Businesses routinely use business intelligence systems that involve the use of data mining models to make sense of increasingly large volumes of business data including but not limited to, for example, marketing data. A business intelligence system may at times include over a hundred operational data mining models. Business decisions made by business analysts are often based on predictions generated by such data mining models. In some cases, individual business rules are developed by business analysts for implementation based on specific predictions generated by one or more data mining models.

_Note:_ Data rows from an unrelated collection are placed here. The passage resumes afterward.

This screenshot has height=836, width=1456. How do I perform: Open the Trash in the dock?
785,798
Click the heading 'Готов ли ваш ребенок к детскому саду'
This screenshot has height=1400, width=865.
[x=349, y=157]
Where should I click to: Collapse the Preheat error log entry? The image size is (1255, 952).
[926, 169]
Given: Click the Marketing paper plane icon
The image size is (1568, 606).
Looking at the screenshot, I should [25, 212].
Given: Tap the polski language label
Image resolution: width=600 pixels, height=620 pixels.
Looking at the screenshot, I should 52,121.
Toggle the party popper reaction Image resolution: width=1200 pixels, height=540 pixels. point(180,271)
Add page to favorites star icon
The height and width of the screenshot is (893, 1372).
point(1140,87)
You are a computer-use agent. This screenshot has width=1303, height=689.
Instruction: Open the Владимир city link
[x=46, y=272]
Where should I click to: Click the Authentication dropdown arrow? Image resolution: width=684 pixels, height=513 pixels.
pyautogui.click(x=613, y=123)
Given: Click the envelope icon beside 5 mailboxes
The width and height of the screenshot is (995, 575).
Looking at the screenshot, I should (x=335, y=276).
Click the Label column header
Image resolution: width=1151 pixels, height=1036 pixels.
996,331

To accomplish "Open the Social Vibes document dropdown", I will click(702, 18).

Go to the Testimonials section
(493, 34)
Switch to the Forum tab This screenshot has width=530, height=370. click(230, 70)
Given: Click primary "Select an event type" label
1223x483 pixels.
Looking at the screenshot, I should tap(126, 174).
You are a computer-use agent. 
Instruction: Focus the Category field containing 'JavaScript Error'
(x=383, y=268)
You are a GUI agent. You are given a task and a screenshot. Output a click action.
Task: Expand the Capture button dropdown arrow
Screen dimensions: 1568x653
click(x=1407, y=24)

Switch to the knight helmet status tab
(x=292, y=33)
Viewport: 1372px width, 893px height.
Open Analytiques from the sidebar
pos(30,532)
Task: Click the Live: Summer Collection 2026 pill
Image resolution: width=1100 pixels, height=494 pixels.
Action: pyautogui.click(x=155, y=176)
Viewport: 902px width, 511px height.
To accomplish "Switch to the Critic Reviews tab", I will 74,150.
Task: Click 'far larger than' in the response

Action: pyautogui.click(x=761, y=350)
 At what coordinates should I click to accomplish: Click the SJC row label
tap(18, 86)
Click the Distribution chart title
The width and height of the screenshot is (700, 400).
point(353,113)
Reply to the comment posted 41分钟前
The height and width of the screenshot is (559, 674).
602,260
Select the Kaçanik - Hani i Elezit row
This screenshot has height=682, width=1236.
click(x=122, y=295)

Effectively running a business intelligence system typically involves coordination between at least two different parties, the model administrators and the business analysts. The model administrators may include, but are not limited to, model developers, model experts, and statisticians. The model administrators develop customized data mining models, add new models to the system, monitor model performance, and/or perform model maintenance. The business analysts rely on the data mining models to make business decisions including those involving the design and updating of business rules. Business analysts typically like to be informed of changes and updates to data mining models of relevance to their business area so that they can synchronize their business decisions in accordance with the status of available data mining models.
Some prior art data mining model management systems, such as for example, SAS Enterprise Miner, Microsoft Analysis Services, Oracle Data Mining and Analytics, and Fairlsaac Model Builder provide data mining and model management platforms for model administrators. Such prior art data mining management system fail to create a unified model management framework that provides tools for facilitating interactions between model administrators and business analysts.